A Chapter of a Rule of Life on Meditation Practice

Practice daily meditation – it is how your God and you are and remain in relationship.  If you notice that you are skipping a daily meditation practice, stop and ask yourself what you are escaping from seeing in yourself.  Meditation should only be done by people of great courage.  Meditation will be a time to see what is true.  When you skip meditation “because you are too busy” you are defiling your vocation as a priest and you threaten the equilibrium which is the foundation of your ability to be a good pastor and leader. You are also living an anesthetized life.

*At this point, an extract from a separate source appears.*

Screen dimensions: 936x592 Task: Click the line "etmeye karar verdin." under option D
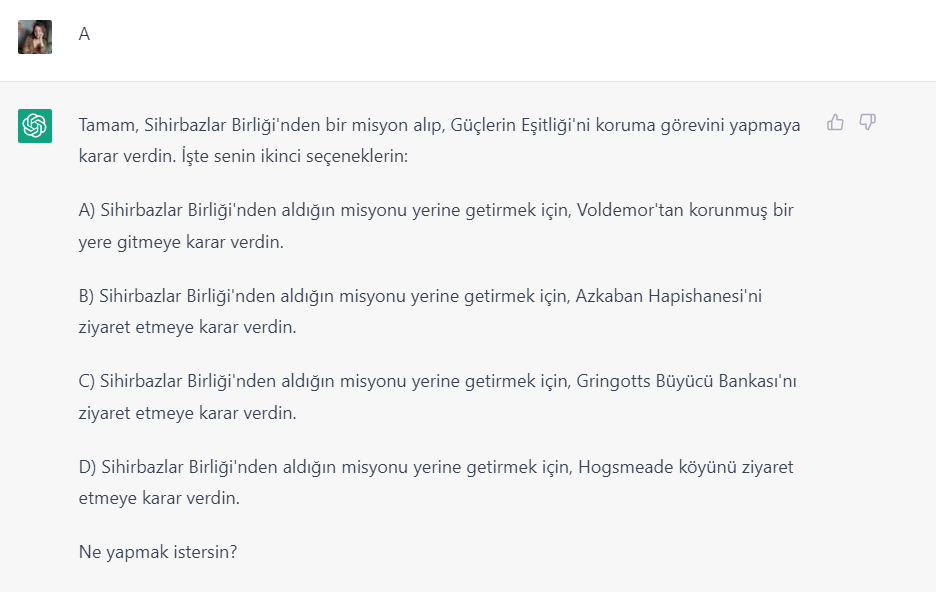(159, 498)
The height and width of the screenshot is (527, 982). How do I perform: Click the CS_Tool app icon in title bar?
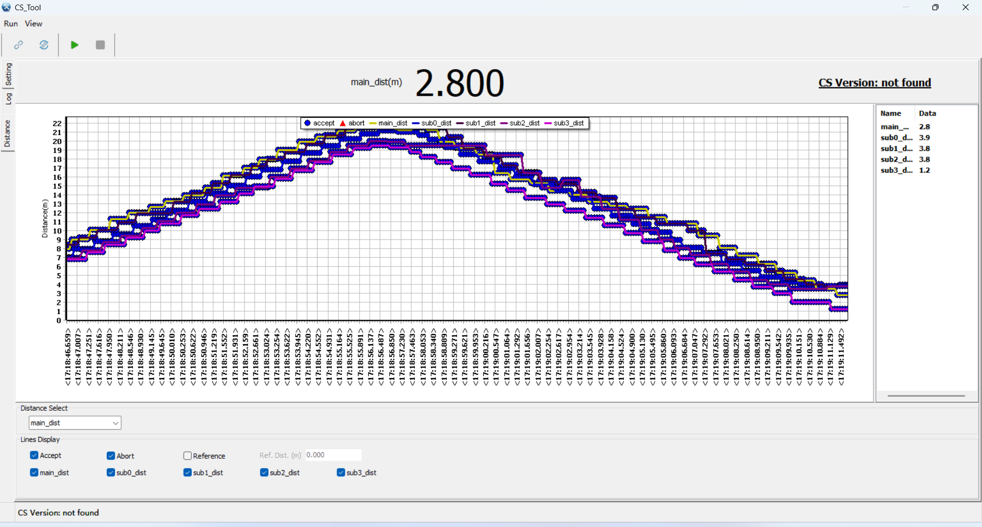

Begin your prayer or meditation sessions with stretching your body – open arms, stretch back, stretch neck, open chest, downward dog, hand on door-frame and then turning away from the frame to stretch open one’s chest, etc. When you dismiss stretching as “unspiritual,” you are just being ridiculous and lazy.

Choose the place and the sitting posture with care; shift your butt back in the chair or on the cushion with feet flat (if sitting in a chair), hands on laps, torso slightly leaning forward, head and chin up for good breathing, eyes closed halfway, phones off, no noise, no interruptions.

Begin meditation with good,deep breathing to intentionally over-oxygenate your blood and trick your heart into allowing down to, in turn, slow your metabolism.  If you get stressed by thoughts you find hard to easily dismiss, then repeat this breathing session.

Meditation set-up-breathing process: take a deep breath, add three inward-inhaling puffs to expand the lungs to absolute capacity.  Hold the breath in to the count of ten and let the body’s blood circulate through the lungs and over-oxygenate the blood, calming the body (happy with lots of oxygen in a society which lives on short, shallow breaths). Then exhale to the count of ten slowly.  Repeat this three times.

Counting to ten while holding the breath is really very effective to oxygenate the blood and so calm the body and reduce the heart-rate thereby centering our prayer or meditation.  Our brain notices the messages from our body which say that we have lots and lots of oxygen (this is so different from the normal body-state in which so many of us are breathing very shallow breaths due to over-caffeination  and stress.)  When the brain is being told by the body that there is lots of oxygen in our blood, then our brain gives permission to the heart to slow and then our bodies calm and settle, making prayer and meditation easier to hold.  Remember to repeat the deep-inhale exercise three times to begin meditation.

Notice if your hands are open or are in fists (I notice this also when I am about to sleep), hands open on lap, or hands palms-down (introversion and protection) is a good sign.  Fists is a sign of deep stress.

Decide on your timing and settle into it without bailing on it too early. Choose timing of 5, 20 or 45 minutes.  If you are on retreat, I suggest three two-hour sessions.

When there is a distracting thought, welcome it, give an inner bow to it, do not judge it, then invite it to your inner-waiting-room, where it can wait until your mediation time is over.

And, most important, do not expect from your meditation or prayer, a mystical experience.  Just show up.